Stored data entries

···

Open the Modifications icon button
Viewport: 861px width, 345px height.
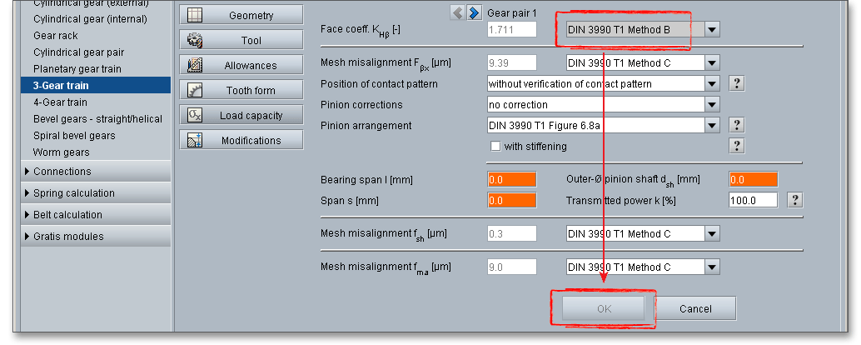coord(197,140)
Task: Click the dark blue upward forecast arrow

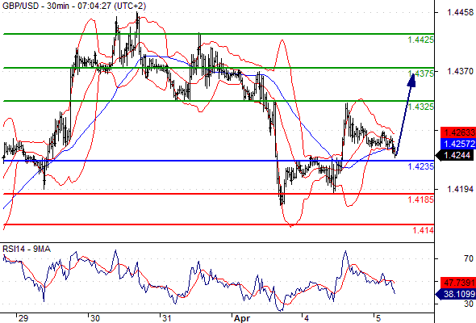Action: tap(404, 114)
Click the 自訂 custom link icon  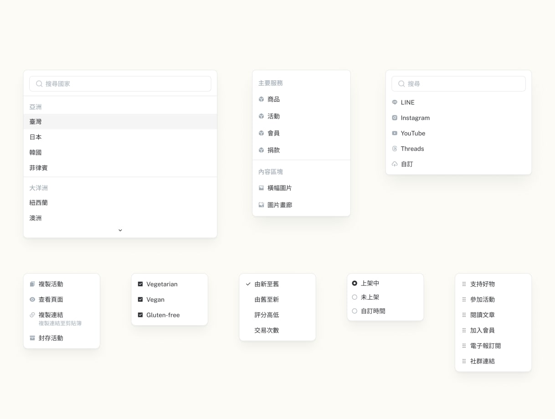click(394, 164)
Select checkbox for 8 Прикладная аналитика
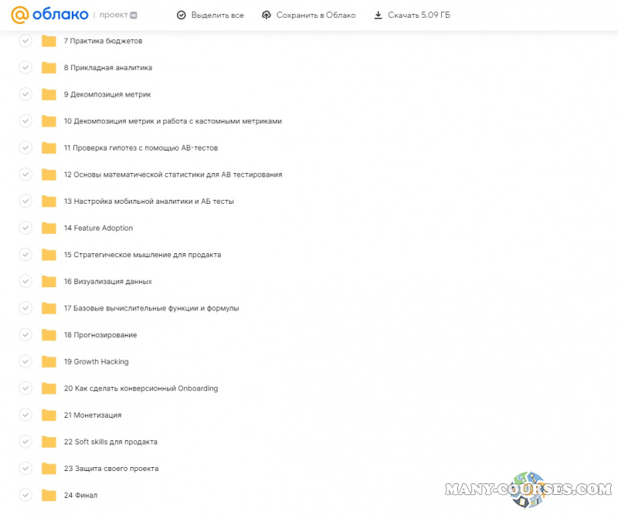This screenshot has width=618, height=515. tap(25, 68)
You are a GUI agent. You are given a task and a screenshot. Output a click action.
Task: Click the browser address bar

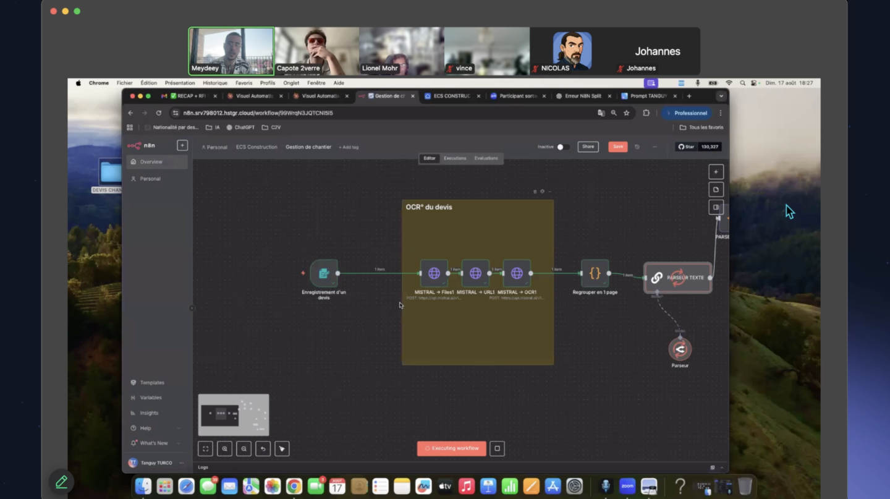click(x=260, y=113)
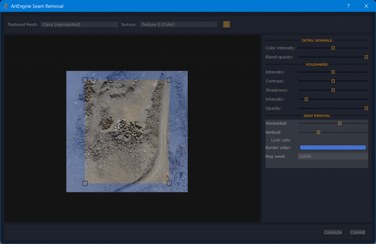Enable the Lock ratio checkbox
This screenshot has width=376, height=244.
point(267,140)
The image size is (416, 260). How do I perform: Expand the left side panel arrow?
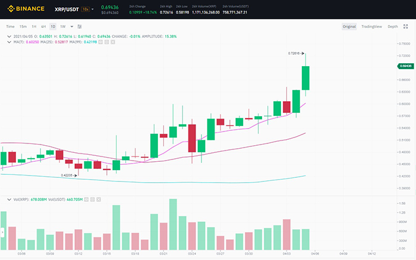2,231
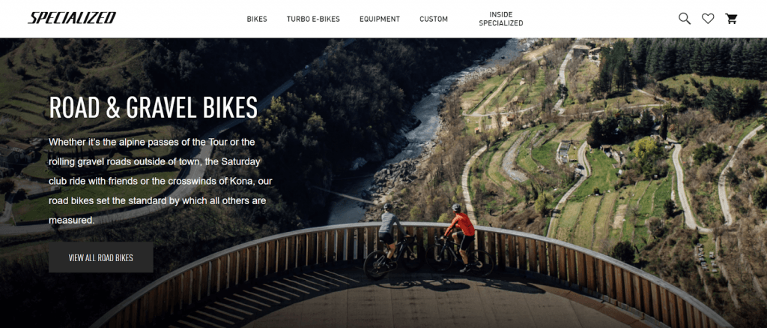This screenshot has width=767, height=328.
Task: Go home via the Specialized logo
Action: (x=72, y=18)
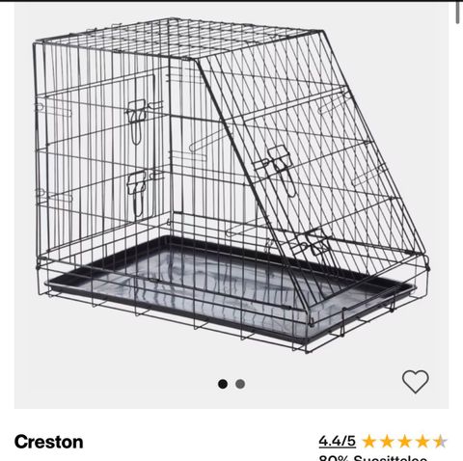Select the first star in the rating row
463x461 pixels.
[369, 442]
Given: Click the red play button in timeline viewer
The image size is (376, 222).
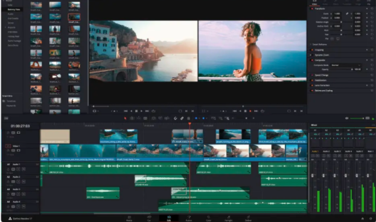Looking at the screenshot, I should 250,111.
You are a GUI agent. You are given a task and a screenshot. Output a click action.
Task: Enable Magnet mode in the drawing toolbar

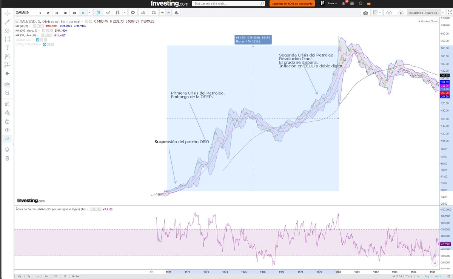[7, 103]
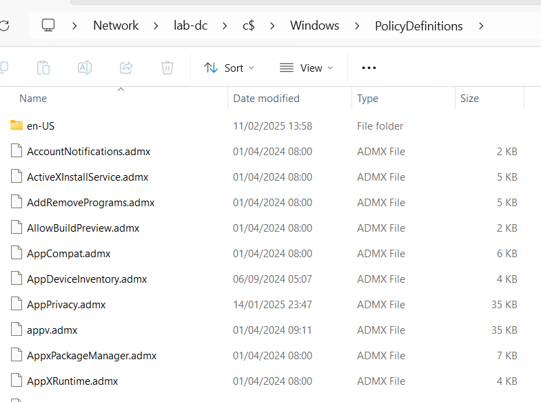Open the View dropdown
Screen dimensions: 541x402
306,68
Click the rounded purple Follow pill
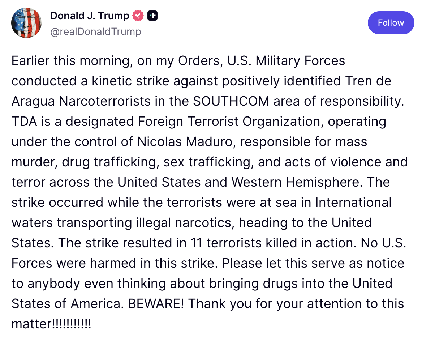The image size is (422, 345). click(391, 22)
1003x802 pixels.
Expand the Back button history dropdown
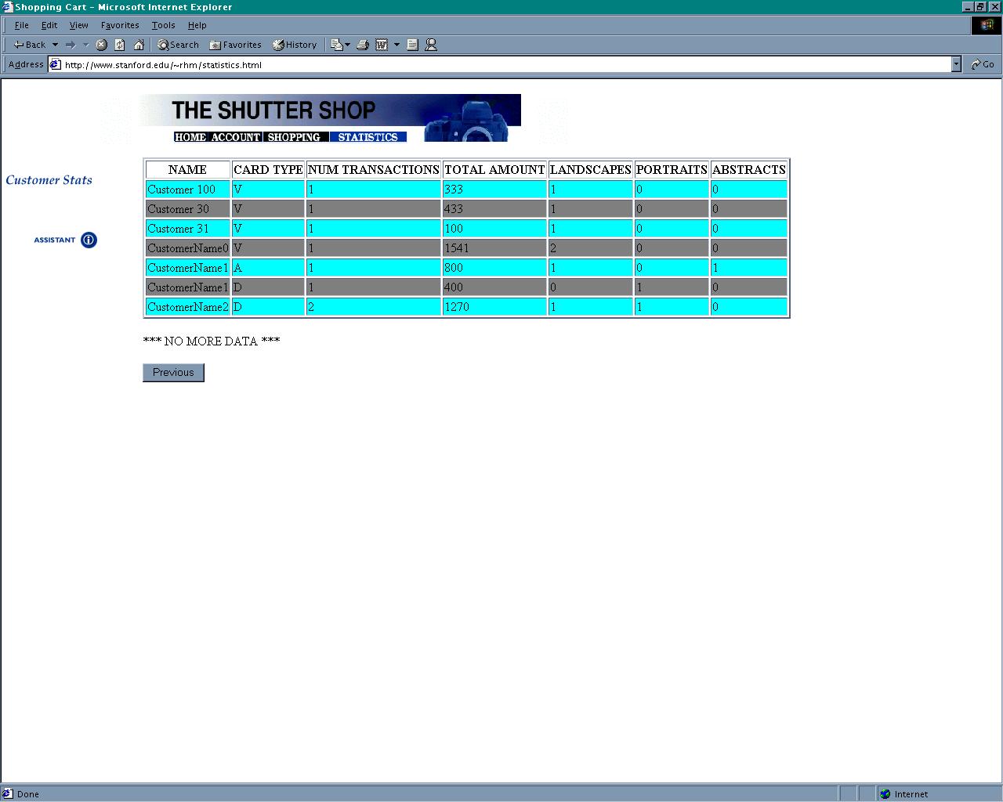pyautogui.click(x=55, y=45)
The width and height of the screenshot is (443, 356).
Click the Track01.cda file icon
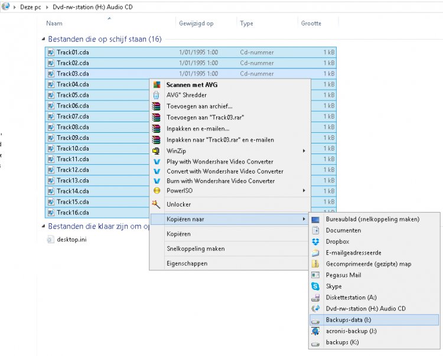(x=51, y=52)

···

(ASSIGNED TASK):
When you reach the line that contains "Expand the Back button history dropdown" in the records above, copy it and every line after it exactly through the last one, leaving out the pictures.

(EXPECTED ANSWER):
Expand the Back button history dropdown
pyautogui.click(x=55, y=45)
The width and height of the screenshot is (443, 356).
Click the Track01.cda file icon
(x=51, y=52)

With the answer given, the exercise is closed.